Freshman Breaks Cheek Muscles from Smiling Too Much on Zoom in Effort to Make One Singular Friend

Artwork by Mel Wang

MILWAUKEE, WI — All college freshmen are nervous about making friends, but none have been as nervous as the Class of 2024. Awkward icebreakers have been replaced by sparsely populated Zoom mixers, and sitting alone in the dining hall has been swapped for late night bowls of cereal in Mom’s kitchen. 

Despite these setbacks, Emily Chee, CC’24, thinks she has found the solution: plastering on the widest, toothiest smile that she can manage and maintaining that expression for the entirety of her Zoom class sessions.
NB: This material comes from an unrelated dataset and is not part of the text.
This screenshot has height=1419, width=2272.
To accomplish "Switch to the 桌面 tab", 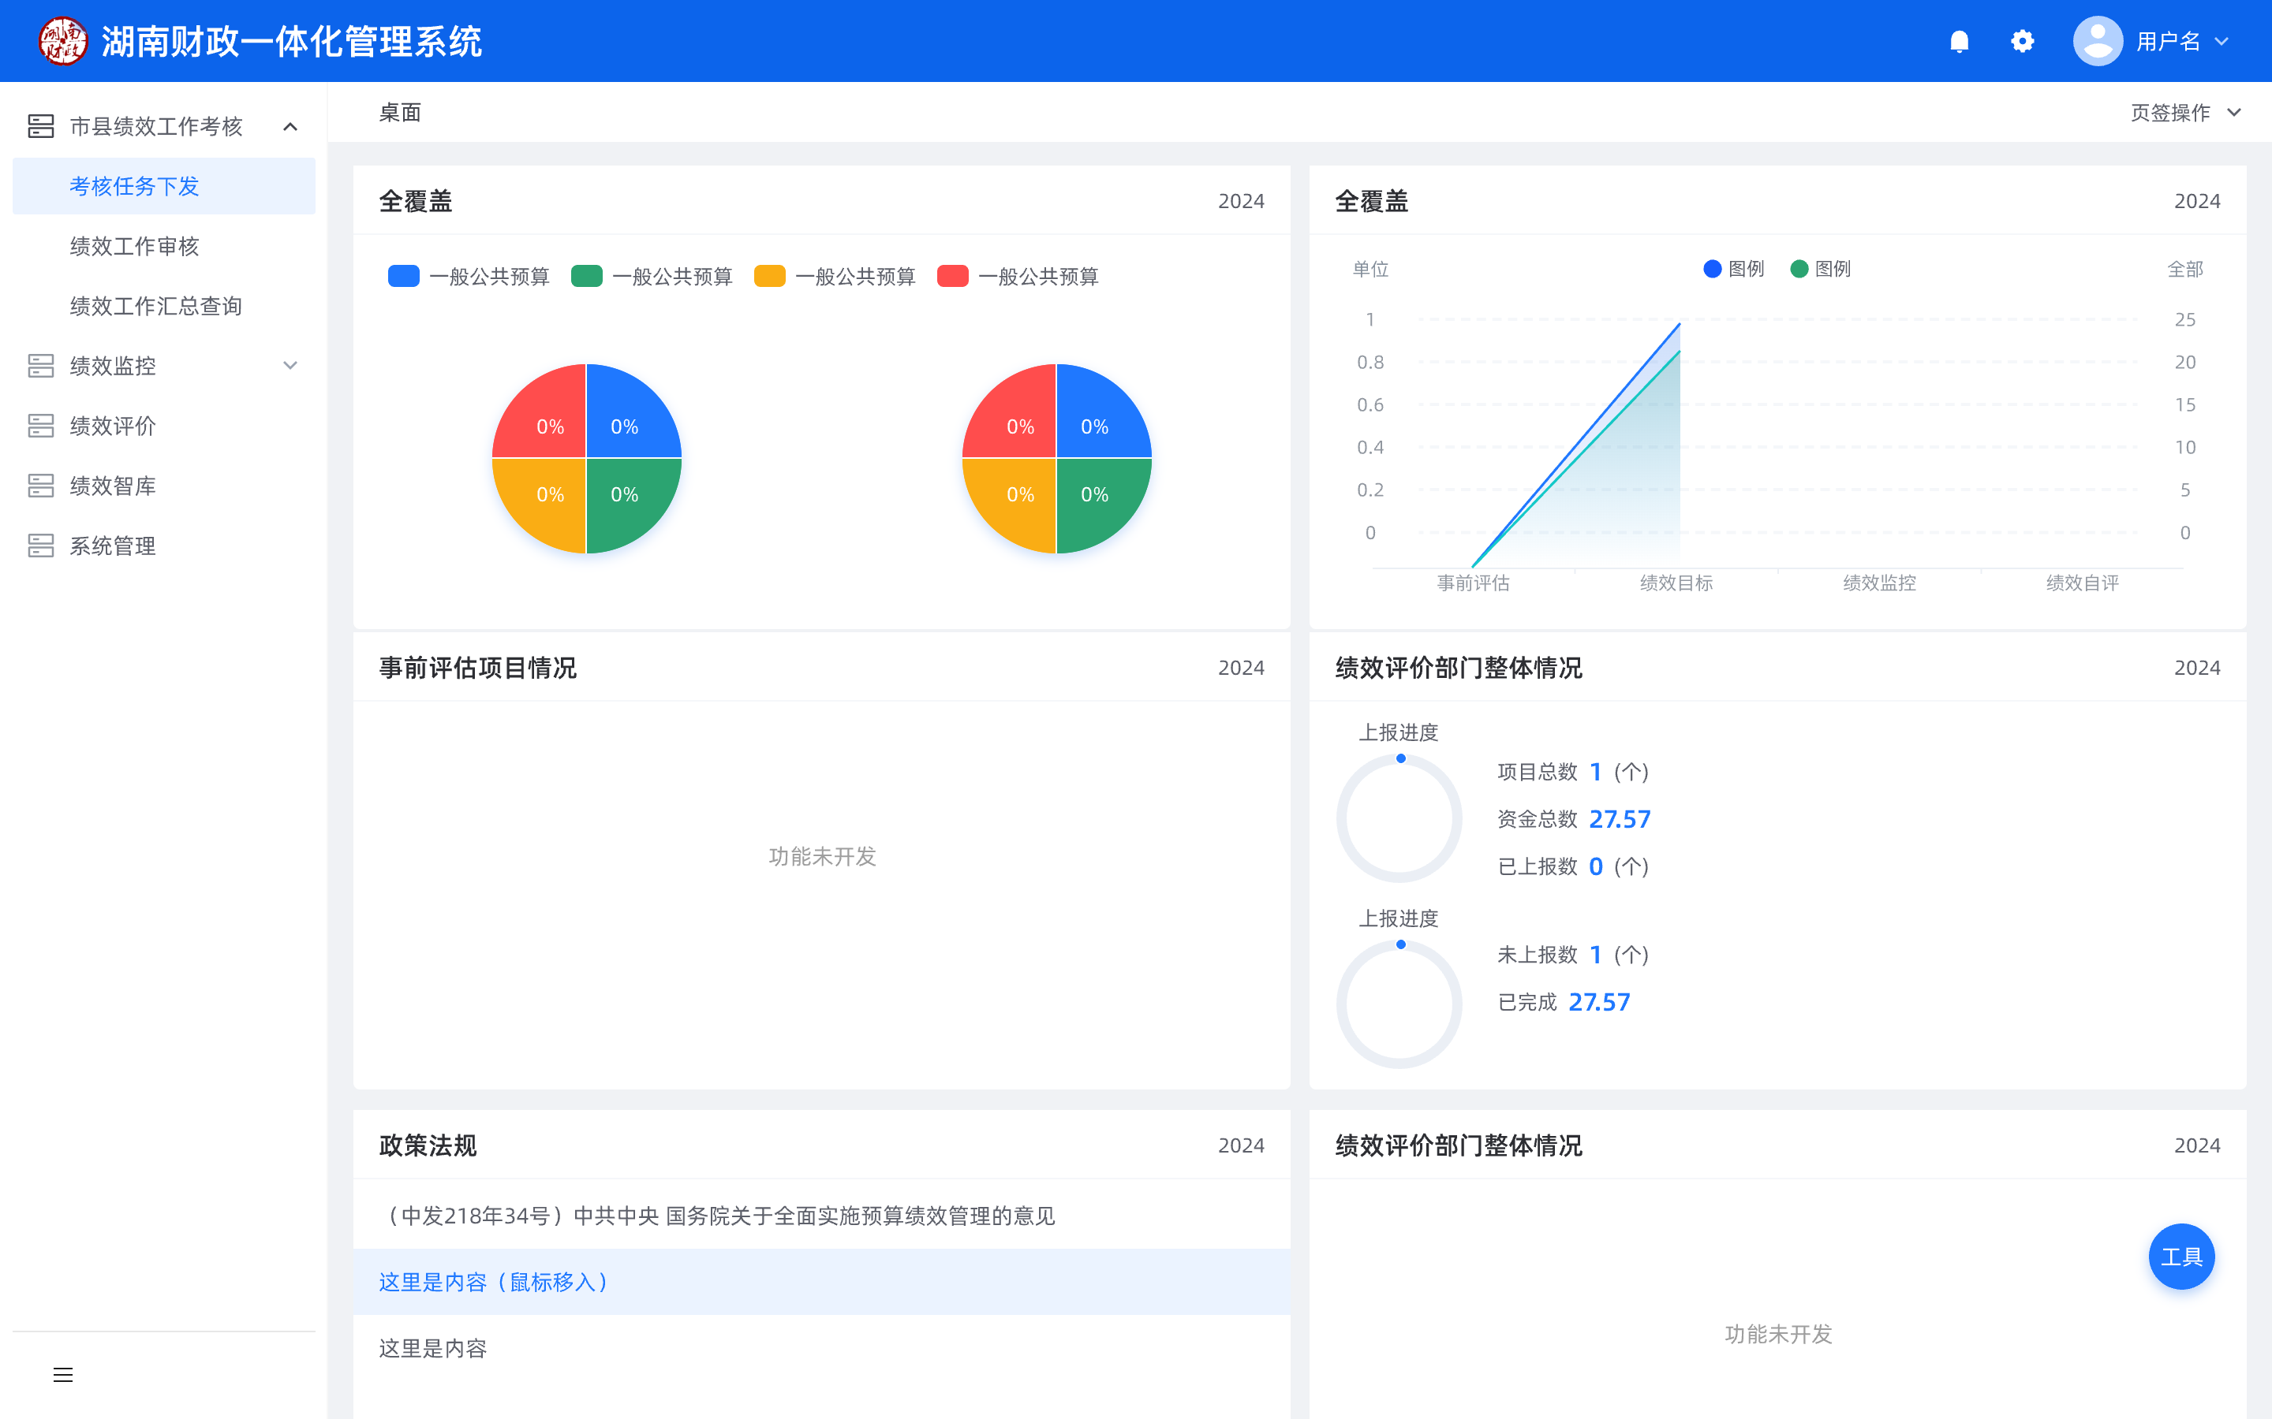I will 400,113.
Before COVID, Emily would rhythmically hit the arms of whoever was talking to show her fun and flirty side; now, she must rely solely on her facial muscles to communicate her outgoing personality.

“With online school, I was so scared that people would think I am totally aloof and introverted,” she tells us through her gaping smile, “but I realized that as long as I capitalize on these pearly whites, everyone will know that I am still the friendly-girl-next-door, only 2,000 miles away.” She tells us that whenever she hears an upward inflection in someone else’s tone that she believes might be a joke, she unmutes her microphone and lets out a series of loud and well-timed exhales of air to let everyone know that she is very easy to befriend.

Unfortunately, between the joint socials and the late-night activities of NSOP, her cheek muscles could not support the weight of her social burdens. On Sunday night they finally gave out, audibly tearing during an icebreaker in a breakout room. Her doctor has prescribed her a week’s worth of cheek rest and some painkillers, though Emily still manages a slight grin from time to time, and is hoping to get back her cheeky smile by midterms.